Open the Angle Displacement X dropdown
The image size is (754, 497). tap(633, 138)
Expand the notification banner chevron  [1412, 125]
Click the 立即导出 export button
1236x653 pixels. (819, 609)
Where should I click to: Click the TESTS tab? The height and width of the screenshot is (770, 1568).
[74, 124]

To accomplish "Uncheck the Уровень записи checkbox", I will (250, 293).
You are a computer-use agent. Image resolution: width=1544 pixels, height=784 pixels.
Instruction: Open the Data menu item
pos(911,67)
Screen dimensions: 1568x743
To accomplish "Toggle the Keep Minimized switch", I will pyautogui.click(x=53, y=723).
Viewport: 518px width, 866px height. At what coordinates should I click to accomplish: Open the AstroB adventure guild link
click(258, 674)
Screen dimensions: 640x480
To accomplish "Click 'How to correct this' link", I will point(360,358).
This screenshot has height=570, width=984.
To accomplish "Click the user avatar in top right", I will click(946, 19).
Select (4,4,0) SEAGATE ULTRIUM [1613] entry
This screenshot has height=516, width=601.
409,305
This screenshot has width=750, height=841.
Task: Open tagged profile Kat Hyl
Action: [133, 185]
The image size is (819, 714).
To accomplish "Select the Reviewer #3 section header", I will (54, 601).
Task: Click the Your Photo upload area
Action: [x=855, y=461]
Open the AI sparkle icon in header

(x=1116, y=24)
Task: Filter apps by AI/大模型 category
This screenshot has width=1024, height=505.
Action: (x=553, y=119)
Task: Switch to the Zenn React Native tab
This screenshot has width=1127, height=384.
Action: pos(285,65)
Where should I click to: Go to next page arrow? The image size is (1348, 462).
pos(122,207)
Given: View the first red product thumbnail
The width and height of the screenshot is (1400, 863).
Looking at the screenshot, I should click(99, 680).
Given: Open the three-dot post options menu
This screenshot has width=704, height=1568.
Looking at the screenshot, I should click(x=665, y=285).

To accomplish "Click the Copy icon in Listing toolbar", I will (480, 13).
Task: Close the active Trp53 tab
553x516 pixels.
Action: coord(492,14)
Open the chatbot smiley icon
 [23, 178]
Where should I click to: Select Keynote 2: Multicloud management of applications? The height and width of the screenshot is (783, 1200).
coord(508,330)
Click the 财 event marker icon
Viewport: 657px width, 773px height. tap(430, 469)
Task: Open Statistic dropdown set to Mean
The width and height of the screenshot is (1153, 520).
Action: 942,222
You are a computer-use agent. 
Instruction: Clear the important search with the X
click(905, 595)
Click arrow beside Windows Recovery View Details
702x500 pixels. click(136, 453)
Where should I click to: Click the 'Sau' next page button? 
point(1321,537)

* * * *

* Exercise objective
The records above are to be duplicated word for word.

* Solution to the exercise
Open the Angle Displacement X dropdown
The image size is (754, 497). tap(633, 138)
Expand the notification banner chevron  [1412, 125]
Click the 立即导出 export button
1236x653 pixels. (819, 609)
Where should I click to: Click the TESTS tab? The height and width of the screenshot is (770, 1568).
[74, 124]

To accomplish "Uncheck the Уровень записи checkbox", I will (250, 293).
You are a computer-use agent. Image resolution: width=1544 pixels, height=784 pixels.
Instruction: Open the Data menu item
pos(911,67)
Screen dimensions: 1568x743
To accomplish "Toggle the Keep Minimized switch", I will pyautogui.click(x=53, y=723).
Viewport: 518px width, 866px height. At what coordinates should I click to accomplish: Open the AstroB adventure guild link
click(258, 674)
Screen dimensions: 640x480
To accomplish "Click 'How to correct this' link", I will point(360,358).
This screenshot has height=570, width=984.
To accomplish "Click the user avatar in top right", I will click(946, 19).
Select (4,4,0) SEAGATE ULTRIUM [1613] entry
This screenshot has height=516, width=601.
409,305
This screenshot has width=750, height=841.
Task: Open tagged profile Kat Hyl
Action: [133, 185]
The image size is (819, 714).
To accomplish "Select the Reviewer #3 section header", I will (54, 601).
Task: Click the Your Photo upload area
Action: [x=855, y=461]
Open the AI sparkle icon in header

(x=1116, y=24)
Task: Filter apps by AI/大模型 category
This screenshot has width=1024, height=505.
Action: (x=553, y=119)
Task: Switch to the Zenn React Native tab
This screenshot has width=1127, height=384.
Action: pos(285,65)
Where should I click to: Go to next page arrow? The image size is (1348, 462).
pos(122,207)
Given: View the first red product thumbnail
The width and height of the screenshot is (1400, 863).
Looking at the screenshot, I should click(99, 680).
Given: Open the three-dot post options menu
This screenshot has width=704, height=1568.
Looking at the screenshot, I should click(x=665, y=285).

To accomplish "Click the Copy icon in Listing toolbar", I will (480, 13).
Task: Close the active Trp53 tab
553x516 pixels.
Action: coord(492,14)
Open the chatbot smiley icon
 [23, 178]
Where should I click to: Select Keynote 2: Multicloud management of applications? The height and width of the screenshot is (783, 1200).
coord(508,330)
Click the 财 event marker icon
Viewport: 657px width, 773px height. tap(430, 469)
Task: Open Statistic dropdown set to Mean
The width and height of the screenshot is (1153, 520).
Action: 942,222
You are a computer-use agent. 
Instruction: Clear the important search with the X
click(905, 595)
Click arrow beside Windows Recovery View Details
702x500 pixels. click(136, 453)
Where should I click to: Click the 'Sau' next page button? 
point(1321,537)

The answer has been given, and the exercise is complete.